Please stop mudslinging each other. None of you is a lawyer so you can discuss this topic endlesssly and hurl abuses over each other but to no avail.

What we need to know is that is there any example of any individual having been denied citizenship just because he/she changed job immediately or even in 3-6-12 months of GC after getting GC.

Also, is there any example of anybody having GC revoked due to this "early" job hopping.

Please quote examples because laws can get very complex and controversial too. If you do not know of any example case then please keep quite and let the experts like Mr Khanna do the talk.

Thanks very much.
 
wurzbach said:
Here are three law review excerpts:

1) "There is no requirement that the alien remain permanently in the job for which he has been certified. He must, however, intend to take the position for a reasonable length of time, and the reasonableness of the employment period must be determined in light of "the interest served by the statute and the interest in freedom to change employment." There is nothing to prevent an alien from changing employment to improve himself. The question that normally arises is whether an alien disqualifies himself from a labor certification if he intends at the time of his application to remain at the certified job only for a temporary period until he can do better.

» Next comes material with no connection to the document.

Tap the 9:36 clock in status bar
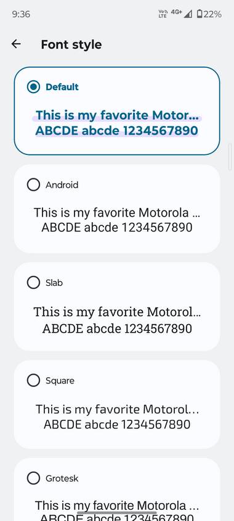 click(x=21, y=14)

The Ninth Circuit's opinion in Yui Sing Tse v. INS illustrates the opposing views on this issue. In this case, an alien obtained certification as a cook and intended to work in that capacity until he could qualify as a dentist. The court weighed the interest protected by the INS--protecting American workers--with the alien's interest in obtaining "the opportunity to earn a living, to improve his economic circumstances, and to engage in common occupations, without unreasonable limitation or invidious discrimination." Because the alien's hopes of being a dentist could not be realized until the distant future, the INS was being overly protective of the interests of American workers. Furthermore, restricting job opportunities on the basis of alienage and freezing aliens in their certified jobs raise substantial constitutional problems.The court found no difficulty with the alien's aspirations and upheld the certification." (17 U. Mich. J.L. Reform 265)

2) "once an alien has received labor certification for a particular job, she is not required to remain for any specific period of time in the job for which she received the certification. Neither INA section 212(a)(5)(A) nor any other provision of law requires the alien to work for the employer indefinitely or for any stated period of time. An alien is not ineligible for labor certification when, at the time of entry, she intends to engage in the certified employment only for a period of time until she is able to advance to another profession. Thus, once the alien has been employed for a reasonable period of time in the certified job opportunity, she may resign and then compete against U.S. workers for other employment in oversupplied fields." (16 Hous. J. Int'l L 43 (1993))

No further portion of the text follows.